Instructions for the task >>
Answer these questions about the court opinion:
(a) On what date did the administrative law judge hold the hearing?
(b) About how many hours per day does Plaintiff say she spends laying down?
(c) Who helps Plaintiff with taking out the trash, cooking, and cleaning?

Extract >>
ELIZABETH A. PRESTON DEAVERS, Chief Magistrate Judge.
Plaintiff, Megan C. Smith,
On June 3, 2014, Plaintiff filed for both disability insurance benefits and supplemental security income, alleging that she had been disabled since April 1, 2010. (R. at 305-17.) Plaintiff's applications were denied initially and upon reconsideration. (R. at 155, 187.) Plaintiff sought a de novo hearing before an administrative law judge. (R. at 233-34.) Administrative Law Judge ("ALJ") Kristen King held a hearing on May 8, 2017, at which Plaintiff, who was represented by counsel, appeared and testified. (R. at 43-56.) A vocational expert ("VE") also appeared and testified at the hearing. (R. at 56-64.) On October 3, 2017, the ALJ issued a partially favorable decision finding that Plaintiff was not disabled prior to November 12, 2016. (R. at 13-29.) On May 11, 2018, the Appeals Council denied Plaintiff's request for review and adopted the ALJ's decision as the Commissioner's final decision. (R. at 1-6.) Plaintiff then timely commenced the instant action.
At the administrative hearing, Plaintiff testified that she is unable to work due to her history of back pain and bone protrusion. (R. at 45.) She stated that when her back becomes inflamed her "left side shuts down." (Id.) She alleviates her pain by laying down to "wait it out." (R. at 46.) She spends approximately 14 hours per day laying down. (R. at 48-49.)
She testified that she has undergone therapy and surgery for her back pain and that she was prescribed a cane, walker, and shower stool. (R. at 45.) On a scale from 0 to 10, Plaintiff rated her pain severity at a level between 4 and 6 when not experiencing inflammation and at 8 when experiencing inflammation. (R. at 52.) She testified to experiencing inflammation several times per week. (Id.) She reported difficulty bending, lifting, or reaching above her head. (R. at 49-50.) She noted that it usually takes "anywhere from 45 minutes to several hours" for her "pain to go down." (R. at 50.) During that time, Plaintiff testified she would watch Netflix and play video games. (Id.)
As to her activities of daily living, Plaintiff testified that she drives a couple times per week to her photography class, the grocery store, and various appointments, but said that driving causes inflammation and pain. (R. at 44.) At the time of the hearing, she lived in an apartment that had an elevator, testifying that she cannot climb stairs. (R. at 47.) She reported that her cousin lives in her building and assists with taking out the trash, cooking, and cleaning. (R. at 48.) Plaintiff noted she is able to sit in her office chair for maybe an hour at a time twice a day, when she wants to watch a show she cannot watch on Netflix. (R. at 50.)
A VE, Bruce Growick, testified at the administrative hearing that Plaintiff's past relevant work includes work as a delivery driver, a light, low, semi-skilled job; and a pipe line worker, a heavy, unskilled job. (R. at 56.)

Entries supplied >>
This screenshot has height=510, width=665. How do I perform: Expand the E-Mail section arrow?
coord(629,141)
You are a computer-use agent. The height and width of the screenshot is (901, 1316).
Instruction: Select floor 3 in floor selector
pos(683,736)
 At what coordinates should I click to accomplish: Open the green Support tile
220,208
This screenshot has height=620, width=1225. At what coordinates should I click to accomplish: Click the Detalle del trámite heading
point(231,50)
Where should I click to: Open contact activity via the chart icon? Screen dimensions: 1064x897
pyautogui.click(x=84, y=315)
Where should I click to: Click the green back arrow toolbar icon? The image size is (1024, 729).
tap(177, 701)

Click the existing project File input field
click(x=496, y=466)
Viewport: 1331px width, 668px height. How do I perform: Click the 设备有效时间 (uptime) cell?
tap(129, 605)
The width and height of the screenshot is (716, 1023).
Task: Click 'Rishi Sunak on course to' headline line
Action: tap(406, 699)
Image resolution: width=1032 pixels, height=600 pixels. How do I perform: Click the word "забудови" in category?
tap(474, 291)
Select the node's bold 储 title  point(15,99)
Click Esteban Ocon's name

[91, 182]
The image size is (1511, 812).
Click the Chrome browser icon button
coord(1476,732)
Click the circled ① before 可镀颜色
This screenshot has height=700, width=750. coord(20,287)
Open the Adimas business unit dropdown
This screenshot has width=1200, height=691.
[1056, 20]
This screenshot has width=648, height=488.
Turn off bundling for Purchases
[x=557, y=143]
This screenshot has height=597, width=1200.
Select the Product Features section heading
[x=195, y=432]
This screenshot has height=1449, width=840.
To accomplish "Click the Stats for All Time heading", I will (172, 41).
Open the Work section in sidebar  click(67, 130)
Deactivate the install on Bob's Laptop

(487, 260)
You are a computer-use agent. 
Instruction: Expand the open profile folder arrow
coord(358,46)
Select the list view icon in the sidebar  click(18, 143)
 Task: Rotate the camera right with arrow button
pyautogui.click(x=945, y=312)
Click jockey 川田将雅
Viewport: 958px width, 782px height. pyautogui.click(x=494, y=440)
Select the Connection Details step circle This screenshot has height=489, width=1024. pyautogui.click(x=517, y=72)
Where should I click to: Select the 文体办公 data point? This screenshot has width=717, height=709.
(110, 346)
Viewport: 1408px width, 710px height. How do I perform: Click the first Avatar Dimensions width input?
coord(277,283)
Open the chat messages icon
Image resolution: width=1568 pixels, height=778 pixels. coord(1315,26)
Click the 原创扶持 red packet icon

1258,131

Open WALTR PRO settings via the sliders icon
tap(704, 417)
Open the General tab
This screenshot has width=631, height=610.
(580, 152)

Worked solution >>
(a) May 8, 2017
(b) Approximately 14 hours
(c) Her cousin, who lives in her building